CARLOS CUARÓN: I remember very well people swearing and whistling when Diego and Gael kissed at the premiere in Mexico City. “Thank you for showing the Mexican macho image openly for the first time,” said a gay friend, a theater and film director, during this premiere. I asked him what this image was and he said, “Julio and Tenoch are kissing.”

LUNA: We always said we were making a love story between two men. In discussions about the ending, people have asked us to label what it means. The movie suggests something, but leaves that decision up to the viewer. That’s what good movies do. They make questions. They are not answering.

GARCÍA BERNAL: The 2000s were a turning point. At that time, the teenager, myself included, began to have a very different vision of sex, and given that masculinity was and is in tremendous crisis, the dividing lines between the sexes began to fade. I’m pretty sure this movie can’t be shot in the USA. We have more freedom of expression in the cinema in Mexico because we can put things together more independently.

VERDÚ: In this respect, the film was ahead of its time. It shows things that no one else did back then. Nobody dared.

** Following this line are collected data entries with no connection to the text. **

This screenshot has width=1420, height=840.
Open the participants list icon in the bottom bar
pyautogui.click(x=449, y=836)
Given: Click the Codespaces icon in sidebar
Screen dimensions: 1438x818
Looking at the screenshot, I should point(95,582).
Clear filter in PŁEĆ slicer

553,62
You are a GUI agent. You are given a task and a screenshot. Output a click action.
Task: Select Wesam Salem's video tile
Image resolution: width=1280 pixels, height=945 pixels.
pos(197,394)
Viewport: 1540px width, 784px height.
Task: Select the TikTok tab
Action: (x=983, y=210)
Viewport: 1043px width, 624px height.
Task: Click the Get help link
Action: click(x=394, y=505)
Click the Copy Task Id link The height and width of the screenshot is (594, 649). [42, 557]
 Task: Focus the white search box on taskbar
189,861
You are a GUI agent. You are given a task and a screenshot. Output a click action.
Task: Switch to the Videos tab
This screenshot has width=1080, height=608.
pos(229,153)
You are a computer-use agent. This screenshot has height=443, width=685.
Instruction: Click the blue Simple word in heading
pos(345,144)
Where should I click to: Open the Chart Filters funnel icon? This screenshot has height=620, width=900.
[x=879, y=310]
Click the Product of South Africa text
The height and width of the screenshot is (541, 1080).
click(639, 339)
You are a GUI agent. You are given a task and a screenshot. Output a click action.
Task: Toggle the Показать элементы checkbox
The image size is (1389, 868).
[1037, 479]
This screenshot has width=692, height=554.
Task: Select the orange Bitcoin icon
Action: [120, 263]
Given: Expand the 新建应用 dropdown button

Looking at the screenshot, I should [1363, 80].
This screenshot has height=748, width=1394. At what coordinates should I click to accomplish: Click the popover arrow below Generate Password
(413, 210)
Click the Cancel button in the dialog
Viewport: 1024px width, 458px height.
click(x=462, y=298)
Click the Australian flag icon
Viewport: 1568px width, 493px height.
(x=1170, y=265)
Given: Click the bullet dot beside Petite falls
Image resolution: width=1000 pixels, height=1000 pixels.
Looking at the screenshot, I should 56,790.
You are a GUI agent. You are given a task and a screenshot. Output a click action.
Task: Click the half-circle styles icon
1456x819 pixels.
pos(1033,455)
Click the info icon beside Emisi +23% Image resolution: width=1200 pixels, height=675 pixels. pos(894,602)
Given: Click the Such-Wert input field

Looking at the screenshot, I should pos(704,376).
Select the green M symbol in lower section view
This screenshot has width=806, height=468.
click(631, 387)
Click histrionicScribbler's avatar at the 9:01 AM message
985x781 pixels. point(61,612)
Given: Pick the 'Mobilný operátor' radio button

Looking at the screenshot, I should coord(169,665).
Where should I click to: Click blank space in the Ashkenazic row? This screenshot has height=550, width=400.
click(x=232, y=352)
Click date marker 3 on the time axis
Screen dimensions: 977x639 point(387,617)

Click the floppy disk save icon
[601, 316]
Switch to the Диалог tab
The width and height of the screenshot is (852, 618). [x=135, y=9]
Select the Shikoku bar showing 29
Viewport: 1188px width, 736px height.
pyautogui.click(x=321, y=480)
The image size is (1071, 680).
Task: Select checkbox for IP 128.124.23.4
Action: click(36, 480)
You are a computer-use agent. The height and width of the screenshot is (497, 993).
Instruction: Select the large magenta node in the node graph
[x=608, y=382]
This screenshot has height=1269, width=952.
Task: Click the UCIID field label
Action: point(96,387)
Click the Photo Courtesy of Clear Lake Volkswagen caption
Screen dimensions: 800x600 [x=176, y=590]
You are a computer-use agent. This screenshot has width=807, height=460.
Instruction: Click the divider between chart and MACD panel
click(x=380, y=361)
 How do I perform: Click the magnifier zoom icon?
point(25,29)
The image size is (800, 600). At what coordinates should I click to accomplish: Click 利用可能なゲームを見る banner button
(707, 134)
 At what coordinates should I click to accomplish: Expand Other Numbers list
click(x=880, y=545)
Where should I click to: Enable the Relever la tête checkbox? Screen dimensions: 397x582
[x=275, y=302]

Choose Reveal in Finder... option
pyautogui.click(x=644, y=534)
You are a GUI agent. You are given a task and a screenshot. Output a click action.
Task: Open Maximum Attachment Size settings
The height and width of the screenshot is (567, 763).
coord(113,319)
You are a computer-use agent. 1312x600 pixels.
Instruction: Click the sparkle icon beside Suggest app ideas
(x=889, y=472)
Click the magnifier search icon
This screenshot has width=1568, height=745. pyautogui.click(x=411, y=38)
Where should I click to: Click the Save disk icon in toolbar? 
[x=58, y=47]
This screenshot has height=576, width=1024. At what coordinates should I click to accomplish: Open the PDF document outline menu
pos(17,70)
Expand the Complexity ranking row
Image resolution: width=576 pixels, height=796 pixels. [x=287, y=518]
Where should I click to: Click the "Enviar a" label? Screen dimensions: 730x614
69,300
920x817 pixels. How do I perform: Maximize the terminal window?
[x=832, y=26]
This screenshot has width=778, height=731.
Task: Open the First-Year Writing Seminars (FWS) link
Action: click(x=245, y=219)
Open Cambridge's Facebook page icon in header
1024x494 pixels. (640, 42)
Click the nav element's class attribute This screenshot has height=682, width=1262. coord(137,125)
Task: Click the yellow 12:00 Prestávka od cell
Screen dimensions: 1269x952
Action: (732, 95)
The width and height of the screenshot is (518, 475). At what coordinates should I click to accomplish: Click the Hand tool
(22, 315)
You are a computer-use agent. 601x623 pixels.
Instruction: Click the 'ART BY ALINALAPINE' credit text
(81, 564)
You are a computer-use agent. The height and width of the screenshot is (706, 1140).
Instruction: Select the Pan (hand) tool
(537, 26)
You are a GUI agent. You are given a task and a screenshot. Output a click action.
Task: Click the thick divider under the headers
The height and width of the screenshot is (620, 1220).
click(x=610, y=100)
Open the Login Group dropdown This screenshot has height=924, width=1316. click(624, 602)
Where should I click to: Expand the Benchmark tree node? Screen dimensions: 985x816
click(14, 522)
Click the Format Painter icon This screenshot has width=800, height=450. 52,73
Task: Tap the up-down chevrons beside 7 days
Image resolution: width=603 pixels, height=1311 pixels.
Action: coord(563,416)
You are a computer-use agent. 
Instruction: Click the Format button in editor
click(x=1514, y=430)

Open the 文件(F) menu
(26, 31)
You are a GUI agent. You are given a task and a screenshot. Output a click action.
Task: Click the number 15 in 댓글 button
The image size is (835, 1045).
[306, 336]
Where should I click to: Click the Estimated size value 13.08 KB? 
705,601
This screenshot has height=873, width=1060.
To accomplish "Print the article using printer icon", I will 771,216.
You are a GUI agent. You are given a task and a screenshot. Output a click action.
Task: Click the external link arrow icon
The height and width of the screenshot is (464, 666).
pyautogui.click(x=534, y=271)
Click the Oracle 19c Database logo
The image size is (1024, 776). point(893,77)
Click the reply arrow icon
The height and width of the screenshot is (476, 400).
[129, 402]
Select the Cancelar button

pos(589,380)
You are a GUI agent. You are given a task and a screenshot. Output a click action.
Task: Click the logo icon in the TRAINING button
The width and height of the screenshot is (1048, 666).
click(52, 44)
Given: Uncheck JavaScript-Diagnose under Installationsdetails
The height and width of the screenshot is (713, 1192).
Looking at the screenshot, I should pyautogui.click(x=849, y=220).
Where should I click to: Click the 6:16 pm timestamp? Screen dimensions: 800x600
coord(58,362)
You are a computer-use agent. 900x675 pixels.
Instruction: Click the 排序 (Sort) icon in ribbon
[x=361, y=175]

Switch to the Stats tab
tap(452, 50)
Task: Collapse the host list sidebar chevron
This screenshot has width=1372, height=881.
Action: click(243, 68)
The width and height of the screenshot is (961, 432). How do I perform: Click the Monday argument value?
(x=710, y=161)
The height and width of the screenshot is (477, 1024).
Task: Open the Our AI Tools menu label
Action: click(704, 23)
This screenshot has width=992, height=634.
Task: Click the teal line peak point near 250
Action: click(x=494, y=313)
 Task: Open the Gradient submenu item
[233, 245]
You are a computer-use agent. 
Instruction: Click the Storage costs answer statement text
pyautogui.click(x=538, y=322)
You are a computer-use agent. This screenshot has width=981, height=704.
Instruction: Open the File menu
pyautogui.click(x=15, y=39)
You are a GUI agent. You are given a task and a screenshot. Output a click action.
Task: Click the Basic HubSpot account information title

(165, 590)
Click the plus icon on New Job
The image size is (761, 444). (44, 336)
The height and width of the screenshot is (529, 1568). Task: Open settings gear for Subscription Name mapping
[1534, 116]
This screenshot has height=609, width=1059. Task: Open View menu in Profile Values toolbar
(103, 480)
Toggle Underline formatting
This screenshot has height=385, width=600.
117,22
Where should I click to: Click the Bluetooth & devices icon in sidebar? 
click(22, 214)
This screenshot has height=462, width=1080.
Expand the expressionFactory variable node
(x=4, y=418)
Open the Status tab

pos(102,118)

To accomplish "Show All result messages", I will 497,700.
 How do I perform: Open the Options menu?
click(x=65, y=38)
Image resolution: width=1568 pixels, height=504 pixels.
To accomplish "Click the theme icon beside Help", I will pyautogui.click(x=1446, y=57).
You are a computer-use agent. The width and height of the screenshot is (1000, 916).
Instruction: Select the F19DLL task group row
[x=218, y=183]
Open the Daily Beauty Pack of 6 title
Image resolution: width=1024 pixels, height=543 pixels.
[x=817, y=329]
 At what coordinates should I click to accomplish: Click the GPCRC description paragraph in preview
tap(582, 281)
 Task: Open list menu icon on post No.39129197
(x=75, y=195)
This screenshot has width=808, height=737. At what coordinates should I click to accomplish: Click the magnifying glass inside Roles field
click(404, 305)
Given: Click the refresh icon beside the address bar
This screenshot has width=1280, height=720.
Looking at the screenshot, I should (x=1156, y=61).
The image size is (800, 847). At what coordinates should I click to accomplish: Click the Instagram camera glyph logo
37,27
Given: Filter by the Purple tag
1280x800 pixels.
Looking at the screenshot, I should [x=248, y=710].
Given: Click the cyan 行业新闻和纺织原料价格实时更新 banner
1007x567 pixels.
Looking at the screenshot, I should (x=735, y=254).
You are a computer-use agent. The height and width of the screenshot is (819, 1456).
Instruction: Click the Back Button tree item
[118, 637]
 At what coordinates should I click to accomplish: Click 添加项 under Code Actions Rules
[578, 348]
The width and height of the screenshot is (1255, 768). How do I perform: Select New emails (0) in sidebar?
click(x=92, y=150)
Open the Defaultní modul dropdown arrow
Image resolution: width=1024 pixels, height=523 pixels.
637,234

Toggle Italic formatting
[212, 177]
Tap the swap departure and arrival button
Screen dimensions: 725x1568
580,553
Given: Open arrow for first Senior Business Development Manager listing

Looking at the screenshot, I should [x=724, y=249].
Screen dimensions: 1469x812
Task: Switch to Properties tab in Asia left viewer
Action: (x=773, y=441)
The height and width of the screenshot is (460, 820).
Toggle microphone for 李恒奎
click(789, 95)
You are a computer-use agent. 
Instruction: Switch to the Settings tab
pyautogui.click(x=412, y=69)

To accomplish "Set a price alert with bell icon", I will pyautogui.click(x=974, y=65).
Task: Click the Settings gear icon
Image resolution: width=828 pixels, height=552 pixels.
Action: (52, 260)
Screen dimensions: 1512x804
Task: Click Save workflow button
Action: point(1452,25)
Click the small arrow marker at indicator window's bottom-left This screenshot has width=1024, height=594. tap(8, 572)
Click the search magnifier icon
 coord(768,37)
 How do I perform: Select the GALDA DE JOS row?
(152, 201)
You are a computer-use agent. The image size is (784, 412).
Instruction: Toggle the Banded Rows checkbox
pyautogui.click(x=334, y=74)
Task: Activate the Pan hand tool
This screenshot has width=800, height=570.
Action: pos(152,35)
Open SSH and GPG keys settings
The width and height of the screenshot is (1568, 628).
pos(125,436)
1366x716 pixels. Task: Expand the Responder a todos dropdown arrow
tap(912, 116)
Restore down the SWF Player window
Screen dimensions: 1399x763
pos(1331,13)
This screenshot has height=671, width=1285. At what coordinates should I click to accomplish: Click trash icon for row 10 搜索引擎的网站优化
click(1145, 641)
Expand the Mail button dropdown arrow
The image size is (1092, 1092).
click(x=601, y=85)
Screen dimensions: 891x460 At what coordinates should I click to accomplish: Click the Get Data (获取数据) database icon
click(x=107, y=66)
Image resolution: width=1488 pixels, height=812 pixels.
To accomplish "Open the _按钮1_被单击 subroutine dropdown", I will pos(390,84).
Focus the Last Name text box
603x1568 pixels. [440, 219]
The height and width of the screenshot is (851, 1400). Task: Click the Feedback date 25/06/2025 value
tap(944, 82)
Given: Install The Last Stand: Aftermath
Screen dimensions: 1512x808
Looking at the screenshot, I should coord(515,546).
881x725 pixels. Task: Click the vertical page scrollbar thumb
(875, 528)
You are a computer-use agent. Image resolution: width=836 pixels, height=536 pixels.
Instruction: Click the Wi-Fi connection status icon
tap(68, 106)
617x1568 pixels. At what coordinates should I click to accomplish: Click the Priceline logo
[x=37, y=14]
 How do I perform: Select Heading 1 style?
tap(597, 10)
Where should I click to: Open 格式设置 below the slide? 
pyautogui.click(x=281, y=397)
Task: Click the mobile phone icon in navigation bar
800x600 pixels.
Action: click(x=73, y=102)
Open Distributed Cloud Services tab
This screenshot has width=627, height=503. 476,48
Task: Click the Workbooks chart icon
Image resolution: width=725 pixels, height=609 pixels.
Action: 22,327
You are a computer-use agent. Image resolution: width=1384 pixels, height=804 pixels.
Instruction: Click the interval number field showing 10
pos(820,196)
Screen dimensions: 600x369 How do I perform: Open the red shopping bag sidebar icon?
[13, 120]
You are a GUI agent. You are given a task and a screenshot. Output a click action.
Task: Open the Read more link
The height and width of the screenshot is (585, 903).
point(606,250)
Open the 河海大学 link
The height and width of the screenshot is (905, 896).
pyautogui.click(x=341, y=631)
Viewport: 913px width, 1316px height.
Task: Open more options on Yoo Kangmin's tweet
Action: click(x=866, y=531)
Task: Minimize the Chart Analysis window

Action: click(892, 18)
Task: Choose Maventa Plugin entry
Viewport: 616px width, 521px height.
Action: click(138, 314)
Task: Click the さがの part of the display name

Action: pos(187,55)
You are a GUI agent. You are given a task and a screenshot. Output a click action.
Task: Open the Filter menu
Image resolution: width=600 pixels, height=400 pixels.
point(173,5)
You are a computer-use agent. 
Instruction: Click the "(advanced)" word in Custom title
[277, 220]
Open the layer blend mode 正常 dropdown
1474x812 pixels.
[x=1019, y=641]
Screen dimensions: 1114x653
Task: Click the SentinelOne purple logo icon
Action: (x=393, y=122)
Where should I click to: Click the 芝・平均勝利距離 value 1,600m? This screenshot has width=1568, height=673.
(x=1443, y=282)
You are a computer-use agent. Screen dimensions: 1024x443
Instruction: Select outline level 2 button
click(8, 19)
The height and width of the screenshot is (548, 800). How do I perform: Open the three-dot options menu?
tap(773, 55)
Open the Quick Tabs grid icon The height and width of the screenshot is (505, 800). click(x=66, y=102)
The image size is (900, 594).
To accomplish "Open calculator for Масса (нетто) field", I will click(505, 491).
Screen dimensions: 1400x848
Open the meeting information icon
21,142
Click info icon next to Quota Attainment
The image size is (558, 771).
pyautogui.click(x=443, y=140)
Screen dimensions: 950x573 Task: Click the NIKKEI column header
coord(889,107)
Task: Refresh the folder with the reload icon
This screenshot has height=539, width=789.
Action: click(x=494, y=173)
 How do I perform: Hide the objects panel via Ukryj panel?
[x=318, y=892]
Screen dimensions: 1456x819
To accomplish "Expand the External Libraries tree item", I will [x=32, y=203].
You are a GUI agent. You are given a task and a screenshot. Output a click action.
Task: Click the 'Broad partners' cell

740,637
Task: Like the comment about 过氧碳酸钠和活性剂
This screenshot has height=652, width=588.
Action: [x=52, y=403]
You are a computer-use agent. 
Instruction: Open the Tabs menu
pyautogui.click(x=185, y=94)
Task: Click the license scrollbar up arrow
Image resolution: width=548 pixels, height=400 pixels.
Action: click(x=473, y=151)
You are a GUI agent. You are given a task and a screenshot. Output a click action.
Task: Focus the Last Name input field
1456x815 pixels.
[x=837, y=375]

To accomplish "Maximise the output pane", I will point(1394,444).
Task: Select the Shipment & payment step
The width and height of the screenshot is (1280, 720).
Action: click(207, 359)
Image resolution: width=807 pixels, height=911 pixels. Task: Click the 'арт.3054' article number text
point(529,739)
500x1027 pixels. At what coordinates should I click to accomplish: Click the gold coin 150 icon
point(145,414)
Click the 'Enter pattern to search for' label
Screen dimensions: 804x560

In the final scene, the narrator tells us that Tenoch and Julio never saw each other again. Do you trust the narrator or do you think they reconnect?

LUNA: I don’t believe the narrator. I think they somehow met again. It’s hard to think they didn’t. Curiosity probably brought them together. This is what I want to believe because nothing in life is certain.

ALFONSO CUARÓN: I questioned this. At one point, Carlos and I talked about the possibility of making a movie about it. [them] but now in his forties. Unfortunately, I think it would be very sad. I have a somewhat pessimistic outlook on life. Tenoch probably followed in his father’s footsteps as a banker rather than as a politician. And I don’t think Julio has a good relationship with women. But they both have a beautiful soul and possibility to reconnect and what unites them is what is missing in their lives. Perhaps talking about the past serves as a catalyst for the second part of their life. That’s a nice way to look at it. Maybe Diego is right.

CARLOS CUARÓN: If the narrator said that, they never saw each other again. if they [did] It probably happened by accident. I truly believe that life separates them. I don’t think they saw each other again, not because they hated each other, but because they loved each other so much.

GARCÍA BERNAL: I’m sure they will meet again, but the narrator says what his parents wanted to say. Now that we’re over 40, we need to do a merge between Julio and Tenoch.

VERDÚ: They never saw each other again. I am convinced. Their relationship was not real. For example, you see it when someone enters the other’s house and lifts the toilet lid with his foot so as not to touch it. They came from different backgrounds. They went on a trip with that Spanish woman and enjoyed it as part of their sexual awakening. He united them for the moment, then disappeared and disappeared from each other’s lives. And that’s it.